Simply take the trail back to the parking lot.

I also planned to get the dog quite muddy, wet, and muddy again.

This time, I think I did a pretty darn good job.  Here is my gps track.

It was very useful to take a slightly different route to the marker than the day before.  I was able to properly recognize features found on the map.  I also now can really see the saddle that I missed yesterday.  The middle of the saddle is so long and flat that it does not look like a saddle at all.  If I had not payed attention to my pace count closely, I would have missed it again.

I would highly recommend trying this as practice for map and compass navigation.  Much was learned the second time around.

Oh, and the muddy dog:

How to Get Wet and Lost

Posted in Search and Rescue with tags , , , , , on June 7, 2010 by rattlerjen

So, this is how you practice using your map and compass.

german shepherd search dog

First, have someone with you who has told you knows how to use a map and compass really well.

Give them a map, compass, and GPS filled with waypoints for an orienteering course.  Then, in the parking lot, find someone who is not going with you to chose a waypoint for you to hike to.  Find out later the friendly guy in the parking lot is in the military and runs marathons for fun.

Also, make sure you have an absolutely adorable german shepherd puppy along to bound through the brush and laugh at your clumsy two-legs.

Copy your coordinates down and plot them little suckers on the map.

Make sure to use a nice big purple marker so as to obscure all land features around plotted point.  Now, plan you route noting all topographical features you will pass.topo map

Then, notice none of the topographical features as you mindlessly wander passed them.  Be sure to concentrate on counting your steps so as to estimate exactly how far it is to that ridge you were aiming for.  Get distracted by a couple of funny smelling plants and a particularly attractive mushroom and forget what number you were on.

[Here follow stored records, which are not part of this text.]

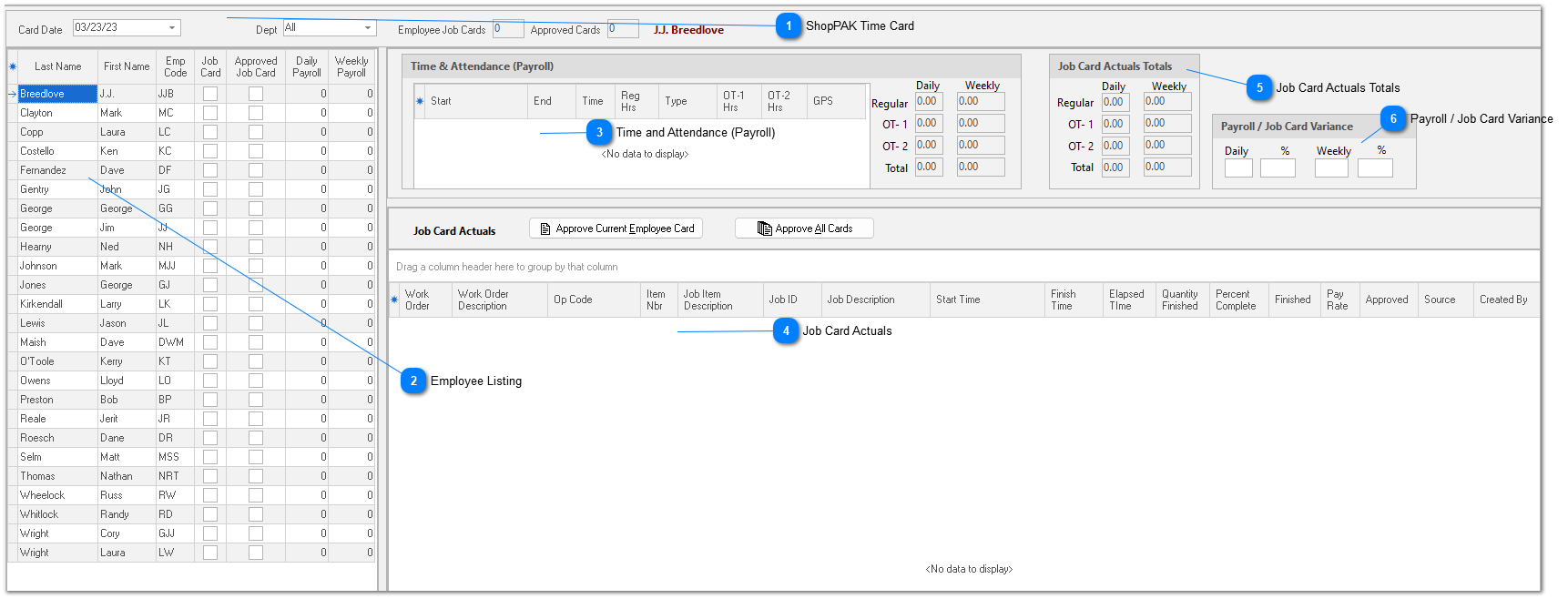The height and width of the screenshot is (599, 1568).
Task: Select the Fernandez employee row
Action: pyautogui.click(x=44, y=170)
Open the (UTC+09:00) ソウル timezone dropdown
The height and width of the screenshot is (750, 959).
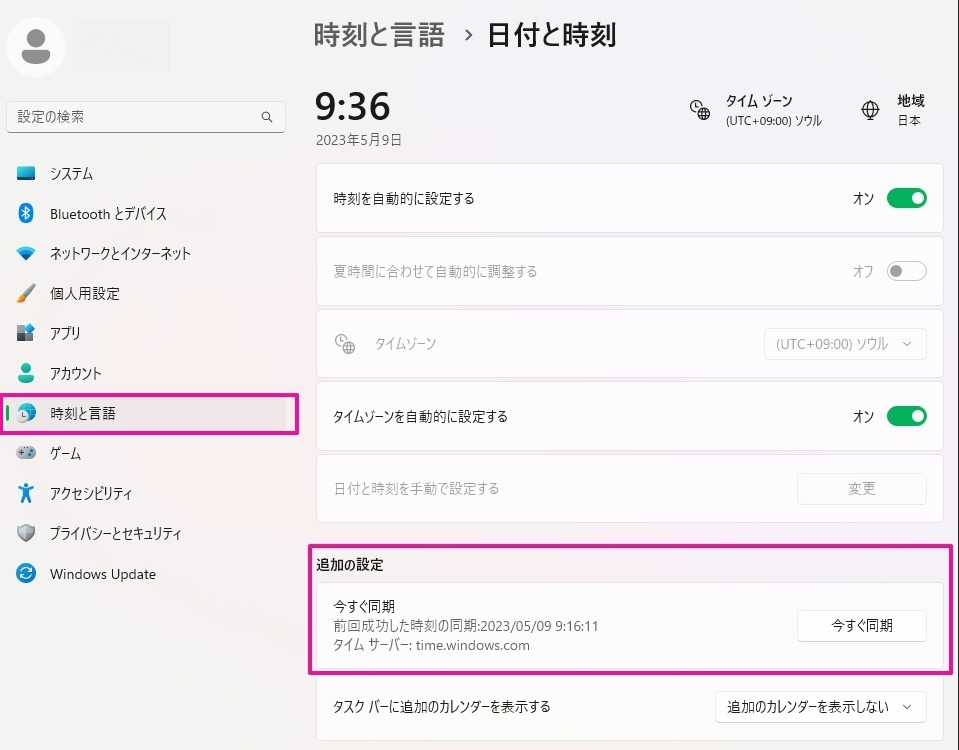[x=844, y=344]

Completely forget why you were counting in the first place and start wandering a bit further downstream.

Remember all of a sudden you were looking for a place to cross the ridge on your right at some point around here and start looking.  Walk a bit further south until you find a lower point on the ridge. Just, assume this is what you were looking for and climb up the hill.
map trailFigure out that you completely blew past the first saddle and walked down to the second saddle twice as far south.  Be elated when you find the road crossing your line of travel and immediately forget why this was important.  Make sure at this point to try a different navigation tactic known as following a bearing.

Only do this across the largest and steepest number of hills possible along your route believing that doing so will magically take off all the pounds you have been trying to lose for the past 5 years.  After fully committed to plan, realize that climbing hills is exhausting with a 30 pound pack.  Also recall that your favorite fast food restaurant is on the way home and you are likely to eat enough food to gain an extra 10 pounds.

Next, encounter a massive thunderstorm!


Drenched, you start muttering to yourself.

“The marker should be here.  Maybe we are still south of it.  Perhaps we should walk upstream for a bit?  The marker is supposed to be at the narrowing of the canyon.” Trudge, squish, trudge, trudge, squish.  This explains the drunken squiggles on the left side of the map.

Notice your “teacher” is  clearing his throat with a smirk and setting the bezel on his shiny new watch to time something.    Suspect he is up to something.  Find out later that you passed the marker and he is timing how long it takes you to figure it out.

While walking back, notice how one hill is curved and the other has a steep side jutting straight out towards the stream.  If  you had only looked at that before you would have walked right back to the marker.  Now, don’t be too hard on yourself, you are learning here.

Take obligatory pictures with wet dog next to the marker.

Now, get lost trying to find your way back to the car.